Knowing the initial capacitance C and voltage V is equivalent to knowing the initial height of the car… it allows me to calculate initial potential energy.

Looking at it a different way, if I simply reduced the voltage applied from an infinite energy source (which would replace any lost energy) to 1/2 it's original value, the single original cap would store 1/4 of the original energy, just like it would if we discharged it into another equivalent cap. This in spite of the fact that it is connected to an infinite energy source that will replenish any losses.
I agree with that. No matter how you change the voltage, the potential energy formula PE=0.5*C*V^2 will still hold. I’m not sure what your the dilemma or contradiction is.

Maybe here is a different way to look at it. PE=0.5*C*V^2. Substituing V=Q/C we have PE = 0.5*C*(Q/C)^2 = 0.5*Q^2/C. The basic behavior which gave rise to our dlima is that potential energy does NOT vary linearly with Q (it actually varies with Q^2). So there is NOT a fixed amount of PE per charge regardless of voltage. So I can NOT expect in general to be able to transfer charges from one cap to another without changing the total energy.

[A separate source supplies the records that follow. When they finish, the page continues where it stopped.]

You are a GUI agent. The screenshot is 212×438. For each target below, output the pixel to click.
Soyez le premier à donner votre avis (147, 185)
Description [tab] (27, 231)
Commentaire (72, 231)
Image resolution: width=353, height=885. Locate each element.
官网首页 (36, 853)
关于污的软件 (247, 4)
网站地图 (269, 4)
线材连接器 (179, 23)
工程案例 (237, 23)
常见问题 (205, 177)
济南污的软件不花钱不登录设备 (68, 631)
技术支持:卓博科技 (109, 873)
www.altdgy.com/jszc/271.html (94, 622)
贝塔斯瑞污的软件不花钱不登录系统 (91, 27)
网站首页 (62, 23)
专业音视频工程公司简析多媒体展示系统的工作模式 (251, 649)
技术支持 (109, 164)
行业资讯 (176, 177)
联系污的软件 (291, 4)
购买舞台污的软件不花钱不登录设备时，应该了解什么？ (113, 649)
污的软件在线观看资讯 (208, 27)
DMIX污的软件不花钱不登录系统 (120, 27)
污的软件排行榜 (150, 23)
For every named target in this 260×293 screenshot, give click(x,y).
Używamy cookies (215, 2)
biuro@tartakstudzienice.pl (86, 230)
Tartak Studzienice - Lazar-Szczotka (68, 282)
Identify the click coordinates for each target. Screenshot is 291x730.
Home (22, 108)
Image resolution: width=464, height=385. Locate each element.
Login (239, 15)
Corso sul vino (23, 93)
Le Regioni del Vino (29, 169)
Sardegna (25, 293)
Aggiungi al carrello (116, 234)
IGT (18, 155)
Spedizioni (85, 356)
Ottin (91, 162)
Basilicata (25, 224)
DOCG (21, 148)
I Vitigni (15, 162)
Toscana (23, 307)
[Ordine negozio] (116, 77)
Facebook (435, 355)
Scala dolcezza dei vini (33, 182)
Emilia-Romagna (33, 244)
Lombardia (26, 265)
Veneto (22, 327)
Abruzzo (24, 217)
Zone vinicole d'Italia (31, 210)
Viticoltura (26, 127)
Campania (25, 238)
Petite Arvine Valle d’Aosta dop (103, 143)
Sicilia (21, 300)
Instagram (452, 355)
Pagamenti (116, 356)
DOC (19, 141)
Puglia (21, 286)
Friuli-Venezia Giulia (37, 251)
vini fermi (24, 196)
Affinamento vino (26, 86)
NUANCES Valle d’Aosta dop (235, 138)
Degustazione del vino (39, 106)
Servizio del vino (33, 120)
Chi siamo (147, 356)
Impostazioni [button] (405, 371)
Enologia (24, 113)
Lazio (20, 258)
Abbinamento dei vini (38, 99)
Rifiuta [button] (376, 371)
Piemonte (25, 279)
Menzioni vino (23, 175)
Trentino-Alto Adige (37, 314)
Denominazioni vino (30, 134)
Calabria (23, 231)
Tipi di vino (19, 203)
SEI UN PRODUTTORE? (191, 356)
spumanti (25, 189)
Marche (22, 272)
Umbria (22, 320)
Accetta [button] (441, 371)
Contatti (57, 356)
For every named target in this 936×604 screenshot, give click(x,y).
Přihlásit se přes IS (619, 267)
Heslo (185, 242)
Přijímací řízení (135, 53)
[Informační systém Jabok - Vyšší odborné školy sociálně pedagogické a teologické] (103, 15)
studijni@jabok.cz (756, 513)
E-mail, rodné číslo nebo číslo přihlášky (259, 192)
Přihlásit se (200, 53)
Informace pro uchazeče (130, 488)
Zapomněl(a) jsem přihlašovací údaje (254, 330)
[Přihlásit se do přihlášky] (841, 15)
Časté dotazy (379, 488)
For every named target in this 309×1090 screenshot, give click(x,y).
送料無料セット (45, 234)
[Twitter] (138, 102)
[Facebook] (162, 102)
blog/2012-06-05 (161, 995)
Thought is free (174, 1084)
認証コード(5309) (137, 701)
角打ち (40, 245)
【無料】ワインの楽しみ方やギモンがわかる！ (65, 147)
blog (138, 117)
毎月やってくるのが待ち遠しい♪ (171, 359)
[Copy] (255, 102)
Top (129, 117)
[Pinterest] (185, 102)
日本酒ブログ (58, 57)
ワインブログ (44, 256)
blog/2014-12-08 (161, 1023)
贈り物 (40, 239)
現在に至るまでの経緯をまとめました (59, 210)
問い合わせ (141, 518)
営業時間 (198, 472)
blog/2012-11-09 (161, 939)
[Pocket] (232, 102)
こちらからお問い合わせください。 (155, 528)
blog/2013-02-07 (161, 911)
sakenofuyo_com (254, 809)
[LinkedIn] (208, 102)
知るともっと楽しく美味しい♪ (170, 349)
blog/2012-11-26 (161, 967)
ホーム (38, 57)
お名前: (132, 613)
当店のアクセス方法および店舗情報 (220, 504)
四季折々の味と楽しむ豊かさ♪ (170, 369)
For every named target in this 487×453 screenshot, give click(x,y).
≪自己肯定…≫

Why shouldn’t each unit of charge carry an equal unit of PE? deltaPE = V*deltaq….where V itself is a function of total stored charge Q (V=Q/C). As a charge up the cap my V is increasing so each incremental unit of charge requires more and more energy to place it on the cap. Total PE is integral V*dq from q = 0 to Q = integral q/Cdq from 0 to Q = [0.5q^2/c] evaluated at Q minus [0.5q^2/c] evaluated at zero = 0.5*Q^2/C. Possibly drawing that integral graphically as a right triangle area shows the intuition that each unit of charge added (or removed) from a cap does not require the same amount of energy.

Once again... modeling resisitve energy dissipation was my first choice based on math ease in modeling and relative simplicity to understand. I don't rule out other possiblities like electromagnetic which will may also dissipate significant energy depending on the experimental setups. No matter what, we can rest assured that energy conservation will hold.